What is the molarity of a solution that contains 14.92 grams magnesium oxide (MgO) in 365ml of solution?

Chemistry
2 answers:
AnnZ [28]3 years ago
6 0

Answer:

Option A. 1.01 molar solution

Explanation:

Step 1:

Data obtained from the question. This include the following:

Mass of MgO = 14.92g

Volume of solution = 365mL

Molarity of solution =.?

Step 2:

Determination of the number of mole present in 14.92g of MgO.

This is illustrated below:

Mass of MgO = 14.92g

Molar mass of MgO = 24.3 + 16 = 40.3g/mol

Number of mole MgO =...?

Mole = Mass /Molar Mass

Number of mole of MgO = 14.92/40.3 = 0.370 mole

Step 3:

Determination of the molarity of the solution.

This can be obtained as follow:

Mole of MgO = 0.370 mole

Volume = 365mL = 365/1000 = 0.365L

Molarity =..?

Molarity = mole /Volume

Molarity = 0.370/0.365

Molarity = 1.01M

Yuki888 [10]3 years ago
3 0

Answer:

a. 1.01 molar solution

Explanation:

Now we have to recall the formula;

n= CV

Where

n= number of moles of magnesium oxide

C= concentration of magnesium oxide solution = ???
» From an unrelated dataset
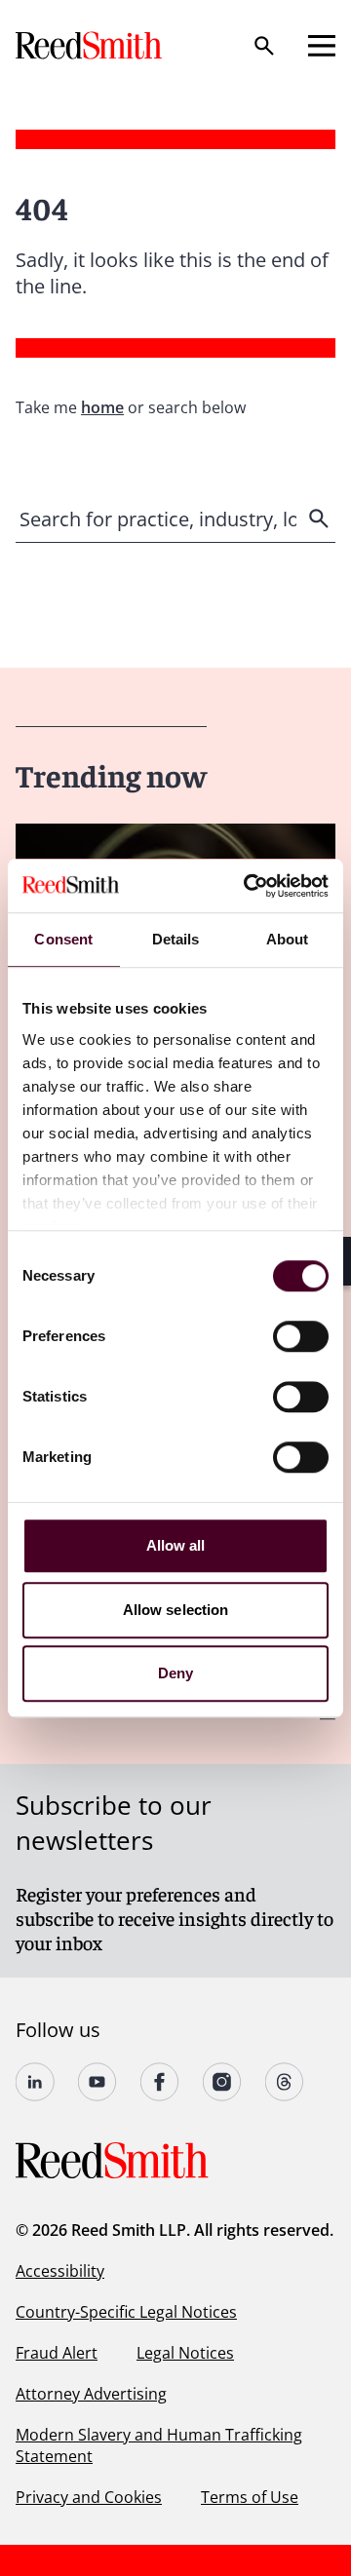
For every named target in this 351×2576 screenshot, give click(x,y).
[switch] (301, 1336)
V= volume of magnesium oxide solution= 365 ml

But;

n= m/M

Where;

m= given mass of magnesium oxide= 14.2 g

M= molar mass of magnesium oxide= 40.3044 g/mol

Substituting values;

14.2g/40.3044 g/mol = C×365/1000

0.3523= 0.365 C

C= 0.3523/0.365

C= 0.965

C= 1.00 molar (approx)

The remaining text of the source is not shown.